* [Your objective]: Using the records below, write out again exactly the lines that begin at the line containing "Task: Click the 註冊ID(SLID) input field" and end at the line containing "Viewport: 663px width, 339px height.", and no other lines.

* [Stored records]:
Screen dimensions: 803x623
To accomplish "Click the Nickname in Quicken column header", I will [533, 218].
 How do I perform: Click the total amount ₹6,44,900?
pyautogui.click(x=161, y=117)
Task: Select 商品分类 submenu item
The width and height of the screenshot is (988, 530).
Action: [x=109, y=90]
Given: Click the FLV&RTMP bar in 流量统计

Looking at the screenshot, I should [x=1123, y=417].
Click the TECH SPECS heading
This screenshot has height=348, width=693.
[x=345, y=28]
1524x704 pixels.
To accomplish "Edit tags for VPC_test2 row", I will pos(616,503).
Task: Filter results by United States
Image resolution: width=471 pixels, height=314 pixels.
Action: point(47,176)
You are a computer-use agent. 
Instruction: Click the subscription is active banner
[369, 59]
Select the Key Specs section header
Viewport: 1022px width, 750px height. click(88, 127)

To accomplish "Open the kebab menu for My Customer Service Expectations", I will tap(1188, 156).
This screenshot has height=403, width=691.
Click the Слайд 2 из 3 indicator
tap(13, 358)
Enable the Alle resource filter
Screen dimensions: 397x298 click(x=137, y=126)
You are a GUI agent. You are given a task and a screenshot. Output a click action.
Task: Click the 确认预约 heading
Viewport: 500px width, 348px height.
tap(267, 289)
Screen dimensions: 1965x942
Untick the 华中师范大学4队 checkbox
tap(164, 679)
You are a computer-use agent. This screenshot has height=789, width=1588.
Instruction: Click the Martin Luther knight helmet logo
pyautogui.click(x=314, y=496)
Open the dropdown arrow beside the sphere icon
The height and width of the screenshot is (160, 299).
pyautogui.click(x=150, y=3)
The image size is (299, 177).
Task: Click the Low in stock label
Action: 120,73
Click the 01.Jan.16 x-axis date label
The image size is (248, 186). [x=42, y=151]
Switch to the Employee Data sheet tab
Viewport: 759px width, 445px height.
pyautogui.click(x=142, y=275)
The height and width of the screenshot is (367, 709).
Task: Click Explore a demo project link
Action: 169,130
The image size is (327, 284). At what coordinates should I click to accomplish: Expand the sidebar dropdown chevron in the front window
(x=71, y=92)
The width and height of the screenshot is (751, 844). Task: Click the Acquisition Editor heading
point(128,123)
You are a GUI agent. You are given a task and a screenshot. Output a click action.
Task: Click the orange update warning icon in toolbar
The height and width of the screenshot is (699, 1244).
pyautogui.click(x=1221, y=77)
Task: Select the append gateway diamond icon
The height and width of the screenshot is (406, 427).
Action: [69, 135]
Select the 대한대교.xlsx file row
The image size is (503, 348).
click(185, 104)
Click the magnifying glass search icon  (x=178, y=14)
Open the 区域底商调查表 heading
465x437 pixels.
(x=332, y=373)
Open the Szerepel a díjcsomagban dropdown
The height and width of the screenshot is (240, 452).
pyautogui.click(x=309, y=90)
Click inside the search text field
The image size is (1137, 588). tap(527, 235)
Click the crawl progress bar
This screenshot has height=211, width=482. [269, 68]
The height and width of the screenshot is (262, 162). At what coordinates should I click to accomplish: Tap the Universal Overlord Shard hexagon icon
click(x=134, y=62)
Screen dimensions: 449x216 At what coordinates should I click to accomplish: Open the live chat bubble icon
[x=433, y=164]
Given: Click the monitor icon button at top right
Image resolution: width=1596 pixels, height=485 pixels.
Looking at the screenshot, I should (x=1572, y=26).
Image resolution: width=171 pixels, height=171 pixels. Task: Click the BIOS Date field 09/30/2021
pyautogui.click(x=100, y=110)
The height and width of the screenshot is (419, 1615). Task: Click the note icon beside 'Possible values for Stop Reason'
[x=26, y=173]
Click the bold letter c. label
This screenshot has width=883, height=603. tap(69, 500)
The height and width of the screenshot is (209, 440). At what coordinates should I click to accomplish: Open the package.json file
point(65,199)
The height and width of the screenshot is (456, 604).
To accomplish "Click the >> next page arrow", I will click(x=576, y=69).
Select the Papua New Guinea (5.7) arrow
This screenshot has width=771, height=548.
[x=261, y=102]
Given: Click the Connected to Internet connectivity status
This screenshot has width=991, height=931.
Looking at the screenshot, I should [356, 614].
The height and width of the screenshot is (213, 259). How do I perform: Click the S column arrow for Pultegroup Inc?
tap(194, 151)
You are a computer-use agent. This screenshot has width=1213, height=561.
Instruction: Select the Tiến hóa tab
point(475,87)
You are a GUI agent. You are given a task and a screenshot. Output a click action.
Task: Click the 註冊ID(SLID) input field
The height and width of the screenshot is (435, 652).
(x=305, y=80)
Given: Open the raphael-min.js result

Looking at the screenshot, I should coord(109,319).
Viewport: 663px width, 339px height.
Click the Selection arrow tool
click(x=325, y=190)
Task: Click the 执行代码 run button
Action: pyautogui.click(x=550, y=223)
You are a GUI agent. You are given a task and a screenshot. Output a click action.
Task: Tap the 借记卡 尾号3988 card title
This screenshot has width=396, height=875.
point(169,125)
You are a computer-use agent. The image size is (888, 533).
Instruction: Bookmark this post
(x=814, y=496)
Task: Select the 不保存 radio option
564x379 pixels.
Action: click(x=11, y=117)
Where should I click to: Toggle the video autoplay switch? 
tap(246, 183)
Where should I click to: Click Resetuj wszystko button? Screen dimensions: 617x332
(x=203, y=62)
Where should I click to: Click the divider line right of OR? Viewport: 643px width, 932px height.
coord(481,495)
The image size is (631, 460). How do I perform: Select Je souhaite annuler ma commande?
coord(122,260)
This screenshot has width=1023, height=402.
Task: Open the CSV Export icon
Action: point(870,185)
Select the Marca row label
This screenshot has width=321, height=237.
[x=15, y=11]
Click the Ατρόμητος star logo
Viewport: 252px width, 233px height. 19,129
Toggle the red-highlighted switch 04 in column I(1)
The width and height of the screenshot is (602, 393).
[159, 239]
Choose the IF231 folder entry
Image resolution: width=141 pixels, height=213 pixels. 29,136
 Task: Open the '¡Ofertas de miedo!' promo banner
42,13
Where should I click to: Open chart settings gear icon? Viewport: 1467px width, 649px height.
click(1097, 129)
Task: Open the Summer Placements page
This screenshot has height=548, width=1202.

* [Result]:
Task: Click the 註冊ID(SLID) input field
The height and width of the screenshot is (435, 652).
(x=305, y=80)
Given: Open the raphael-min.js result

Looking at the screenshot, I should coord(109,319).
Viewport: 663px width, 339px height.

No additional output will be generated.